I think I have a very strong sense of humor, fromJoan Rivers to Sarah Silverman; Chris Rock to Katt Williams. Slapstick. Spit-takes. Even that old joke about the aristocrats.
F or the life of me, though, I can't wrap my head around a comedy about infertility.
But, maybe it's just me.
Private Life premiered at Sundance Film Festival in January 2018. Starring Kathryn Hahn, Kayli Carter, and Paul Giamatti (pictured), the story begins after a couple's quest to become parents is already quite old. Molly Shannon and John Carroll Lynch round out the cast.

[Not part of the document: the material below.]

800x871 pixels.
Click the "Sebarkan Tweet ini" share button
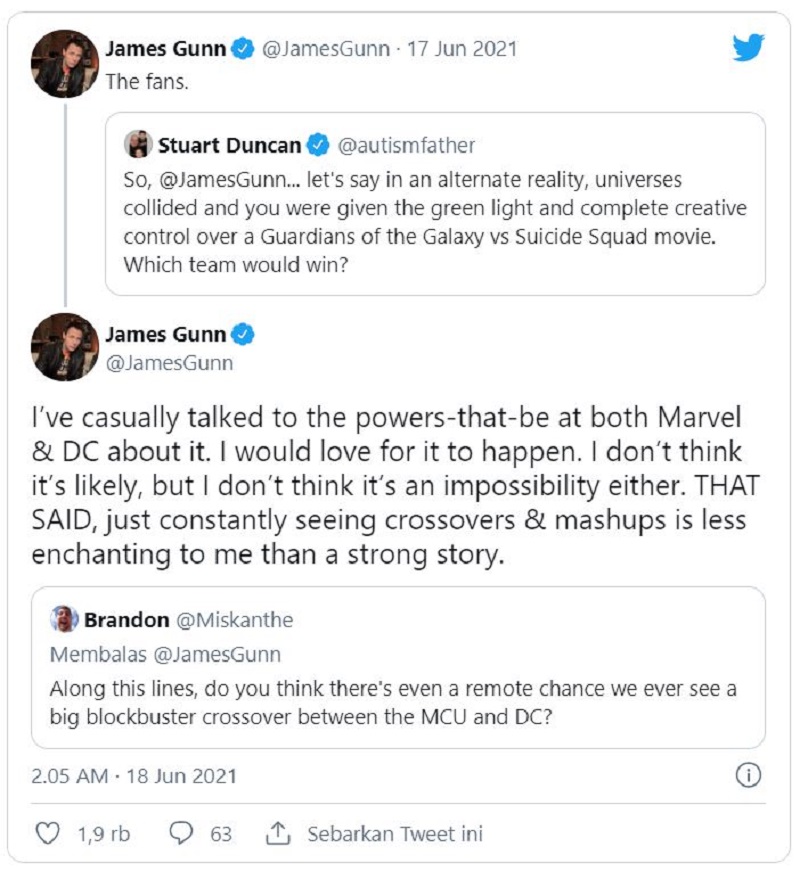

Variety says the film features "a comic array of intrusive humiliations" and "most of this stuff is sharply, at times squeamishly, funny, though the laughter also catches in our throats, since Private Life is built around a core of heartbreak."
Fun?
Botched adoption, IVF,inappropriately peppy docs, surrogacy, medical debt, planned sex -- the gang's all here, and things that should be private rarely are.

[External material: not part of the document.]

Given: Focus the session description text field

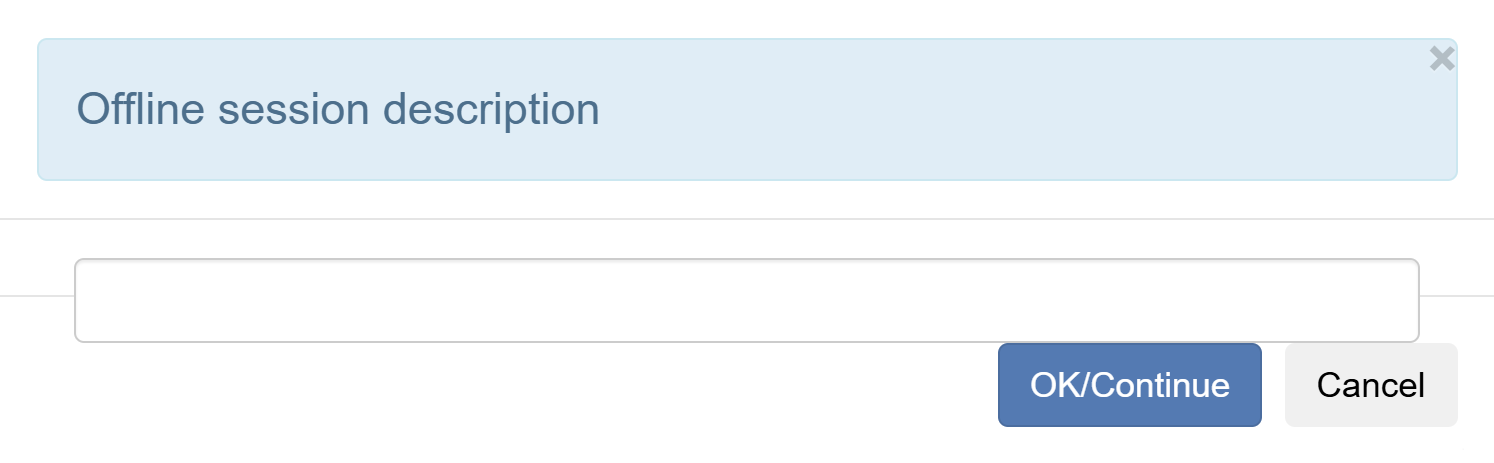Looking at the screenshot, I should (746, 300).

It turns out that the script for Private Life was written by its writer-director Tamara Jenkins (below). Ms. Jenkins, 55 wrote about her own efforts to have a child. Vanity Fair called the movie "a poignant, but hilarious struggle with infertility." Was that truly her experience? She and her husband are now parents of an eight-year-old son, and her first film, The Savages, scored an Oscar nomination in 2007,
“I wasn’t young. I was suddenly confronted with the world of assisted reproduction and adoption. We were looking at international adoption, we were doing IVF. I thought, ‘There’s no fucking way I’m writing about this shit.’ But when I emerged from my own soup and looked around at all these people who were having the same fertility dramas, there was a mini-epidemic among all the people I knew.”
Helpfully, she also has said, "You start really seeing the frayed story of what infertility does to a marriage. It can destroy marriages. They have intense flareups and find some kind of calm afterwards. Ultimately, it’s very hopeful.”

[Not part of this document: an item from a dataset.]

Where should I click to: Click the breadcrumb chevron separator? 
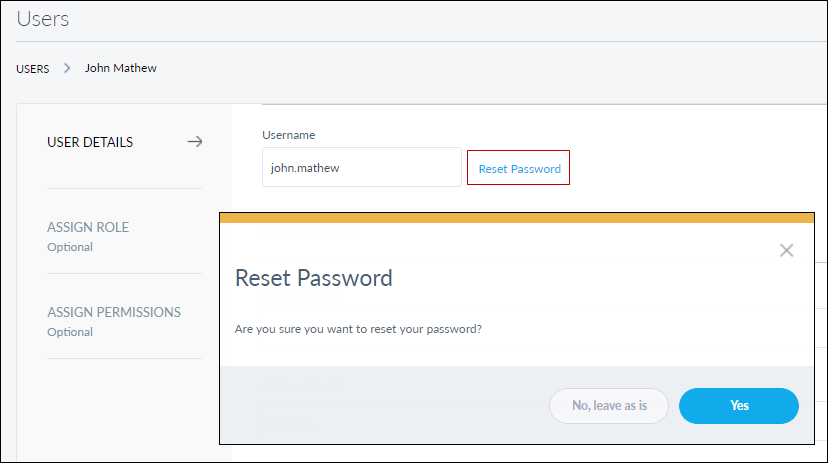tap(67, 68)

I think it's important to note that men were the movie's reviewers at Variety, USA Today and Indie Wire. But then I went to Vox.com where Alissa Wilkinson called Private Life "a joy to watch whether or not you’ve shared their experience."
Knowing all that, I'll watch. I'll try to be open-minded. But I know I'm not the only childless by chance NotMom not expecting to laugh much at all.
Private Life premieres on Netflix on September 21`, 2018.